Newsletter | Nov/Dec 2005

Volume 33:6 | Search

If you would like to see corrections to this newsletter or to submit articles or suggestions for future newsletters please contact the Newsletter Editor at newsletter@owa-usa.org.

In this issue:

2005 Retreat: Space, Place and Grace

by Betty Woo    | Print | Email

Once again we enjoyed another magical retreat at Westerbeke. This year's program, Space Place and Grace- the Art and Science of Feng Shui was presented by Diane Bush, RN, MPH who owns the Creative Connection. Diane taught us the basics of the Black Hat Sect method of Feng Shui, giving us practical applications to use at home and work. Recognizing the skeptics among us, Diane allowed plenty of leeway for individual interpretations and personalization.

She taught us how to use Feng Shui principles in a modern way, not just with the same old tools used by the ancients. We learned that we already have a lot of the wisdom of Feng Shui in our own hearts and minds and should learn to trust our own intuition. Intention forms the key to success in Feng Shui. When we create an intervention in the spaces, we should have firmly in mind the outcome we intend. I have heard from several gals since the retreat that they feel they benefited greatly from the program and considered the presentation a great success.

Saturday night we enjoyed one of the most rousing entertainment programs ever. Katherine Cruise's gorgeous and talented cousin, Betsy Flood entertained us with her fabulous "belly dancing", and then shared with us the fascinating history of the true meaning of "belly-dancing". We learned that originally women of the Middle East and northern Africa shared this special dance among themselves to "dance" infants into the world. The motions of the dance strengthened the muscles used in childbirth and helped create a painless delivery. What a wonderful and joyous way to welcome a child into the world! The musicians also shared the history of their instruments and stories of how they came to this unique art form. Then we joined in by donning glittering costumes that Betsy brought and learned dancing moves to the beat of that incredible music. We even had a chance to try out the wonderful drums. It was a special night.

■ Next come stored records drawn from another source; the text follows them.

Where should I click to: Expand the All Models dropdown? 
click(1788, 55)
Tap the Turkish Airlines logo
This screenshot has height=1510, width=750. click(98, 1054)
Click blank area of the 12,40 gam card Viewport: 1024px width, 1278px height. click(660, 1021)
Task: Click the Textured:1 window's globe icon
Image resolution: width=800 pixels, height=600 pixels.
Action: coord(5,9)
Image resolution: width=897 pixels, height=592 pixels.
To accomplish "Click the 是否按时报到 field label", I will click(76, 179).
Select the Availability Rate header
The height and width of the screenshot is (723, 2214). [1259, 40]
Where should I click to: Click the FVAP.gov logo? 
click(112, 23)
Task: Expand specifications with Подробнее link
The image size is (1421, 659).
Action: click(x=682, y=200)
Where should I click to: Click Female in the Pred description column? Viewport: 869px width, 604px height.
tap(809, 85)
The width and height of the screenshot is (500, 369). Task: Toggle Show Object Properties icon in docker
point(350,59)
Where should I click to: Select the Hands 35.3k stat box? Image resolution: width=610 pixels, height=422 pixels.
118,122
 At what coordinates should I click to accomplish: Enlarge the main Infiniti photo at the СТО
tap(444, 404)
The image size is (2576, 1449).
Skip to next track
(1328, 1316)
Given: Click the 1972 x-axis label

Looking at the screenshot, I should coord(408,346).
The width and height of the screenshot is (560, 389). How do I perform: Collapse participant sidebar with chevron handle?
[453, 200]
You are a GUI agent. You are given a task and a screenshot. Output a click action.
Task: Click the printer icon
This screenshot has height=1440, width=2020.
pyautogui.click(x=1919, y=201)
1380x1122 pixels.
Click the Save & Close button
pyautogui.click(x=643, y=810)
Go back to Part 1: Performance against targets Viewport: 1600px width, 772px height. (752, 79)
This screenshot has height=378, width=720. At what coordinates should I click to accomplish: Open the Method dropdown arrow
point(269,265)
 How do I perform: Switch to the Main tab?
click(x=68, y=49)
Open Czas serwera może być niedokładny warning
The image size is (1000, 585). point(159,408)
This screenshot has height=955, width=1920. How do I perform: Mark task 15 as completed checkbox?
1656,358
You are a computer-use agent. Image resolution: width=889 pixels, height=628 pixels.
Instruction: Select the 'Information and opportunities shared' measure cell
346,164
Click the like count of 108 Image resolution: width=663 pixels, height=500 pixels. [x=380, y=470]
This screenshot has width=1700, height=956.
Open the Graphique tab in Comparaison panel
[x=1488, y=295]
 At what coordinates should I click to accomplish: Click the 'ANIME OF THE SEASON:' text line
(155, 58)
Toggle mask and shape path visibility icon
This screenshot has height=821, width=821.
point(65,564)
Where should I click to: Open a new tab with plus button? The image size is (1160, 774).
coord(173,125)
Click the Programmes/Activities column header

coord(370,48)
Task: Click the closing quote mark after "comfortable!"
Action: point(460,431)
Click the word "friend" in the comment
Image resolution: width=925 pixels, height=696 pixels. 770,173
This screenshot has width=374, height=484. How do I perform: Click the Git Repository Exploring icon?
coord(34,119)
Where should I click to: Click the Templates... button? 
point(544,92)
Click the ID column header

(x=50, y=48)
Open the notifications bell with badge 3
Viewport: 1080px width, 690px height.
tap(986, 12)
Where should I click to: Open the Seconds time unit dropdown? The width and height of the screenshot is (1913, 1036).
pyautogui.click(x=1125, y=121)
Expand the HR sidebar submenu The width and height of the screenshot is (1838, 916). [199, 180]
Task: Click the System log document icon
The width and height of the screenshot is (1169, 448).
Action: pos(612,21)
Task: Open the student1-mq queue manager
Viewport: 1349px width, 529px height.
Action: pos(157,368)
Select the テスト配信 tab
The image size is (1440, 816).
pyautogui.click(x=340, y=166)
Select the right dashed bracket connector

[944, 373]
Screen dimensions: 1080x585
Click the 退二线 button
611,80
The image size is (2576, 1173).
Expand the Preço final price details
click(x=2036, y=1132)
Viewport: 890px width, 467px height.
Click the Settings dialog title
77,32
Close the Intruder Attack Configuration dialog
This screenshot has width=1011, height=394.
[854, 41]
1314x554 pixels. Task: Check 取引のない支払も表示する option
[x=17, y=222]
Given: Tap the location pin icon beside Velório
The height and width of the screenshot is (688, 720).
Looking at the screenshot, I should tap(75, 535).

The art project went along with the Feng Shui theme, teaching us the importance of balance as we attempted to create our own Calder style mobiles from wire, colored paper, and found objects. Leslie Allen and Nan Croley brought beautiful examples to look at and model our pieces after. As always, the results impressed everyone with their variety, elegance, playfulness and creativity. I'm sure several of us ended up with nice pieces to hang in our living rooms. Thank you, Leslie and Nan!

On a tragic note, we learned Friday night that Andrea Walhof's husband died of a heart attack on Friday afternoon after Andrea had left her home in Truckee for the retreat. Andrea's husband was 47 years old, had no history of heart problems (at least that he shared with others), and left Andrea with 2 teenaged children. The group circulated cards for signing and Janet sent a letter of sympathy and support to Andrea with the group's signed cards from the retreat. Together we all walked the labyrinth in support of Andrea. I hope that she felt the prayers and good wishes that we were concentrating in her and her family's direction. As all that energy emanated from the center of the labyrinth, we all felt the bond that we share and realized the tenuous hold that we have to this world and everything in it.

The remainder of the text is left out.